Law Enforcement Requests for Phone Billing Data Have Increased 2.5 Times
Over the past five years, investigative authorities have started requesting court access to data on connections between mobile subscribers 2.5 times more often. The number of such requests has been steadily increasing each year, according to data from the Judicial Department at the Supreme Court, as analyzed by RBC.
Billing data and communication monitoring relate to actions conducted by investigators during preliminary checks. However, courts annually review about 500,000–600,000 requests from law enforcement officers to “restrict citizens’ constitutional rights to the privacy of correspondence, telephone conversations, postal, telegraph, and other messages transmitted via electronic and postal networks.” These measures are already carried out as part of a criminal investigation.
Law enforcement has also started requesting information about bank deposits and accounts more frequently: in 2017, they sought permission for 139,300 actions related to lifting banking secrecy, and by 2020, that number had risen to 260,000. Meanwhile, requests for wiretapping and access to correspondence dropped from 244,000 in 2015 to 34,000 in 2020. This decline is partly explained by the fact that there was previously no separate investigative action for billing data: authorities would obtain permission for wiretapping but wouldn’t use it, as they were only interested in billing records.
According to Damir Gainutdinov, head of the “Network Freedoms” project and an attorney, the decrease in this surveillance method is due to Russians adopting new communication technologies: “Initially, wiretapping was one of the fastest-growing segments—if you look at earlier statistics, there was steady growth from 2007 to 2015. But since 2015, there’s been a decline.

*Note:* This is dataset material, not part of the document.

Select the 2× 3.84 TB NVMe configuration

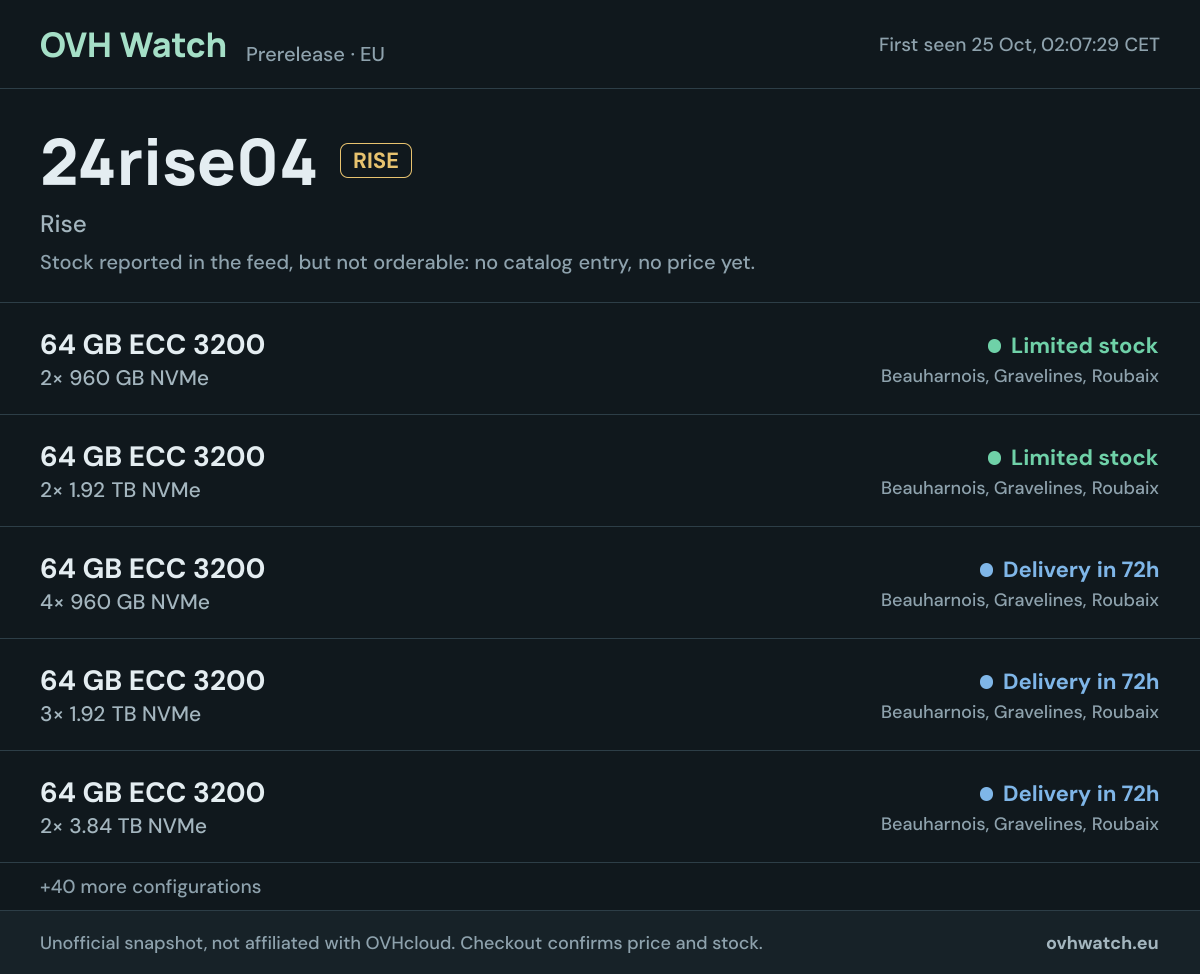(x=600, y=807)
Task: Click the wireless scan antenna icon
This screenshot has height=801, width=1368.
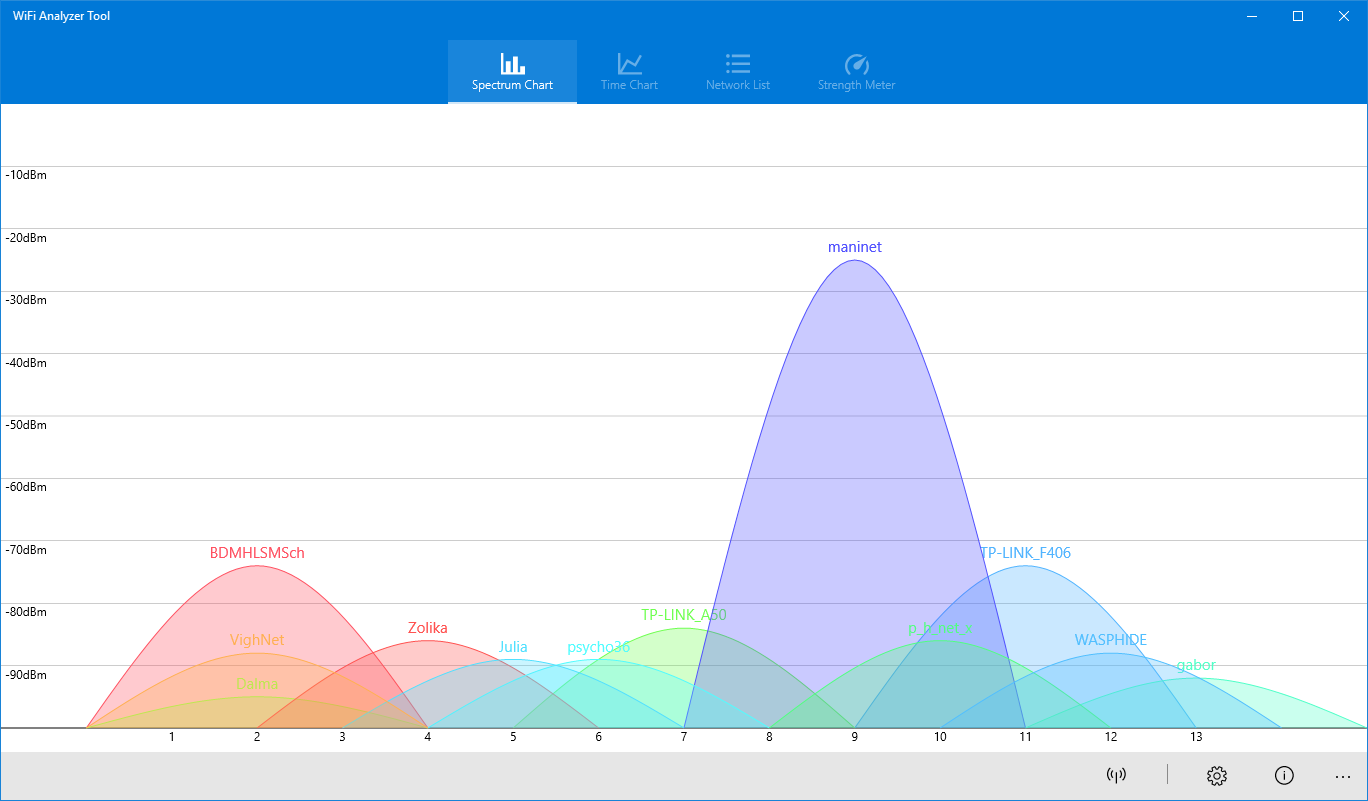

That’s exactly when messengers started to develop rapidly, and people began to think about communication security and the benefits of encryption. Regular voice calls and SMS are completely unprotected from SORM (System for Operative Investigative Activities), and almost all communication has moved to messengers, most of which use end-to-end encryption.”
He links the growth in billing requests to the fact that data on connections with cell towers can provide law enforcement with a lot of information, even if a person doesn’t use voice calls or SMS. “Mobile phones with secure messengers still have to connect to cell towers. Information about connections between user devices, geolocation, and the time of connection to specific towers—all this massive amount of data is now processed much more effectively, and it’s extremely important and informative. That’s why there’s growth here,” the expert explains.
“The increase in billing requests and the decrease in monitoring and recording conversations is something we predicted long ago. The point is, there simply wasn’t a separate investigative action for billing data before: authorities de jure obtained permission for wiretapping but didn’t use it. They were specifically interested in billing records. Eventually, the number of wiretaps dropped to cases where they genuinely needed audio recordings,” explained Kirill Titaev, Associate Professor of Sociology of Law at the European University at St. Petersburg, to RBC.
“The total number of law enforcement officers is about a million. 240,000 permissions for monitoring and recording conversations [as in 2015] means they simply wouldn’t have enough time to listen to it all (especially if more than one conversation is recorded and the wiretap lasts for some time), considering that only 15–20% of employees are actually engaged in operational work,” the expert added.